Data taken from a collection
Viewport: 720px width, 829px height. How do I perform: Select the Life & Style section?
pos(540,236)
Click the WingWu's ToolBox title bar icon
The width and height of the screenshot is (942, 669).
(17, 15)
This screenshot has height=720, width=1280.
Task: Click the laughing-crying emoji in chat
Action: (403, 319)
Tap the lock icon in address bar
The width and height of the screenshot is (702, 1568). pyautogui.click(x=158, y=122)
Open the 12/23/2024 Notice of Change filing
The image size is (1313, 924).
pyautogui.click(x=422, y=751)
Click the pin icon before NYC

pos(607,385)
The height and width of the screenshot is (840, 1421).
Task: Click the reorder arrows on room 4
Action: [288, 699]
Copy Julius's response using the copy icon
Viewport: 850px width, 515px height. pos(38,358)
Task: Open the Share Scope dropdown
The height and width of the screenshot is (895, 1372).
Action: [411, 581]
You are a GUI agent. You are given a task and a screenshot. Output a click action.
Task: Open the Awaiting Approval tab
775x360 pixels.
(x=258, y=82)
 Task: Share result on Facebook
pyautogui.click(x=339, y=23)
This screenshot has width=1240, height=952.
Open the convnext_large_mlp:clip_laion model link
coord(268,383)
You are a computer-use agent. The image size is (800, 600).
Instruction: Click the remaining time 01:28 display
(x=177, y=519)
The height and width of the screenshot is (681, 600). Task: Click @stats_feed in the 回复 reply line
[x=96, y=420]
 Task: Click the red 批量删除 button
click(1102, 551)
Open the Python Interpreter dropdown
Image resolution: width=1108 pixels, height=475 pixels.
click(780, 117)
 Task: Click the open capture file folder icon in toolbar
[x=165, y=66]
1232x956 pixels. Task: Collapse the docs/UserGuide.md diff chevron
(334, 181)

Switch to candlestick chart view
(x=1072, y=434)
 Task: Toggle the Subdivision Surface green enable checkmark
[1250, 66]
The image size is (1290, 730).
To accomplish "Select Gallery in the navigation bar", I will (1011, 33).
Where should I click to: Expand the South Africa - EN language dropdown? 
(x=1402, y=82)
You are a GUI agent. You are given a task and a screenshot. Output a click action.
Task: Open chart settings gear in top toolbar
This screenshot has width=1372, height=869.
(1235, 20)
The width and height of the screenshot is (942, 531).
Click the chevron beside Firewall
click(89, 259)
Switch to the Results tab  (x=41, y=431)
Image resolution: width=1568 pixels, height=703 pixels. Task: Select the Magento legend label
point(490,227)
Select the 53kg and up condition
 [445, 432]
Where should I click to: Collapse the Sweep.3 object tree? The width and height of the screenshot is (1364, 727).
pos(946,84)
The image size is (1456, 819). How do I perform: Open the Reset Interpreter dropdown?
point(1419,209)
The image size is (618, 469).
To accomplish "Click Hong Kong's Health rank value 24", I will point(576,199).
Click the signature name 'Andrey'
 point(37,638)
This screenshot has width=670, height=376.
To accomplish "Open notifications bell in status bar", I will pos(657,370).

### TASK REQUIREMENTS
Repeat every line from the one containing "The height and width of the screenshot is (681, 600)." down to the one containing "click(780, 117)", with the requests left in. Shift each coordinate in the answers up by 101.

### COMPLETE OUTPUT
The height and width of the screenshot is (681, 600). Task: Click @stats_feed in the 回复 reply line
[x=197, y=521]
 Task: Click the red 批量删除 button
click(1203, 652)
Open the Python Interpreter dropdown
Image resolution: width=1108 pixels, height=475 pixels.
click(881, 218)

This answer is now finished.